__Written exercise__. Return, word for word, the lines from the one containing "At what (x,y)" to the one containing "center [206, 813].", including both of those lines.
---------- Exercise materials
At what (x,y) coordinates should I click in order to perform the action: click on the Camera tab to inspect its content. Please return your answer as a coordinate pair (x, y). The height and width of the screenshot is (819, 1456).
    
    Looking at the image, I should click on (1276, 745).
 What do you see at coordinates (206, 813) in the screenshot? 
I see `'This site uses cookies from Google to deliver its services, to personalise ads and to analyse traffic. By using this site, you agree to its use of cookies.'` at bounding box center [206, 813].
--------------------
---------- Exercise materials
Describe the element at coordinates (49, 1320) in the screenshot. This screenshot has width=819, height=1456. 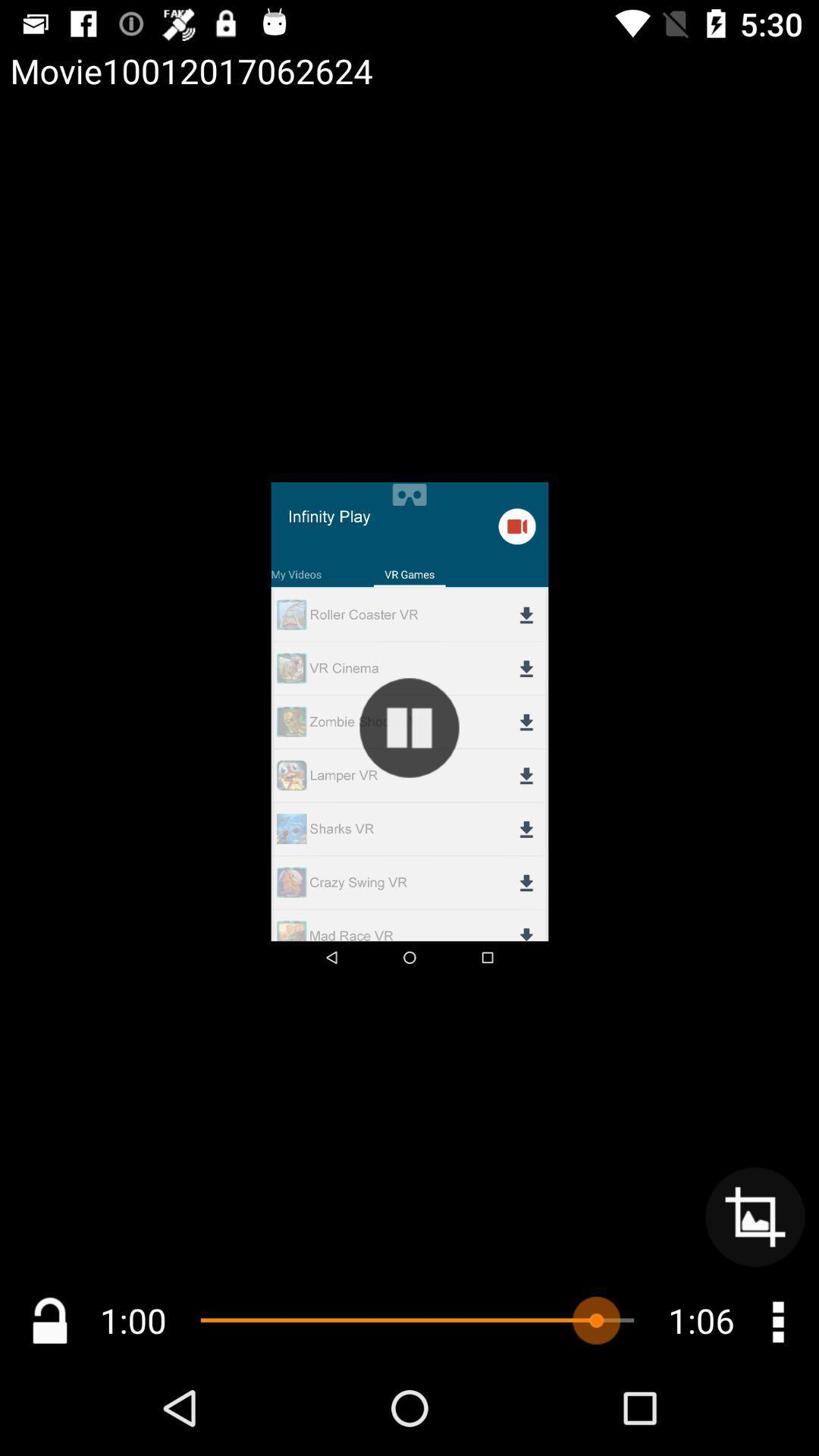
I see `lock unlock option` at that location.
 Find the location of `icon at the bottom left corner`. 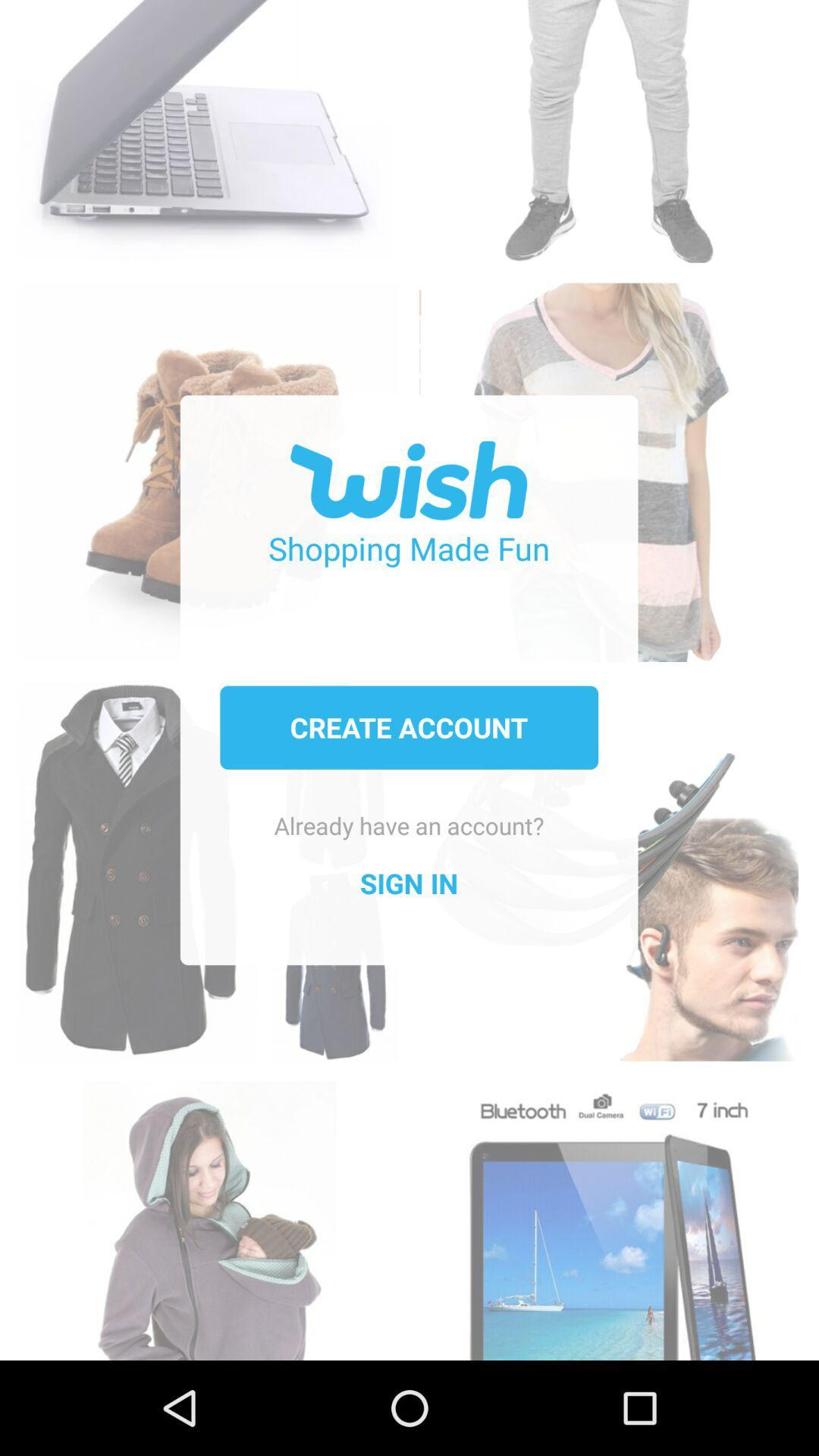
--------------------
---------- Exercise materials
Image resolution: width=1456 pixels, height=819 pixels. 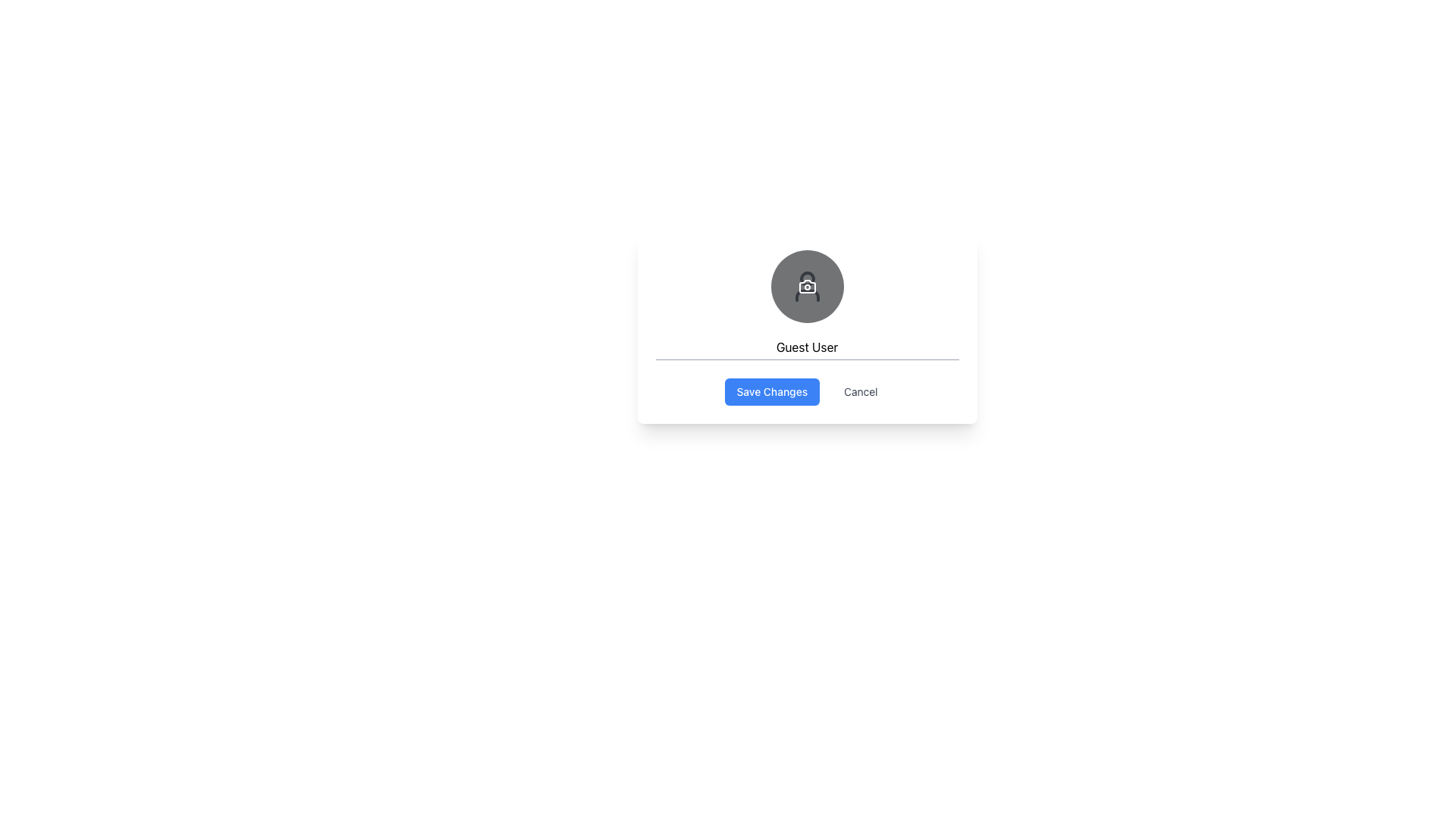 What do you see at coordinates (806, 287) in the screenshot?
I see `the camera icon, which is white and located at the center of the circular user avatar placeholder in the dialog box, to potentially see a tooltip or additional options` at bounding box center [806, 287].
--------------------
__Expected output__.
At what (x,y) coordinates should I click in order to perform the action: click on the Camera tab to inspect its content. Please return your answer as a coordinate pair (x, y). The height and width of the screenshot is (819, 1456).
    
    Looking at the image, I should click on (1276, 745).
 What do you see at coordinates (206, 813) in the screenshot? 
I see `'This site uses cookies from Google to deliver its services, to personalise ads and to analyse traffic. By using this site, you agree to its use of cookies.'` at bounding box center [206, 813].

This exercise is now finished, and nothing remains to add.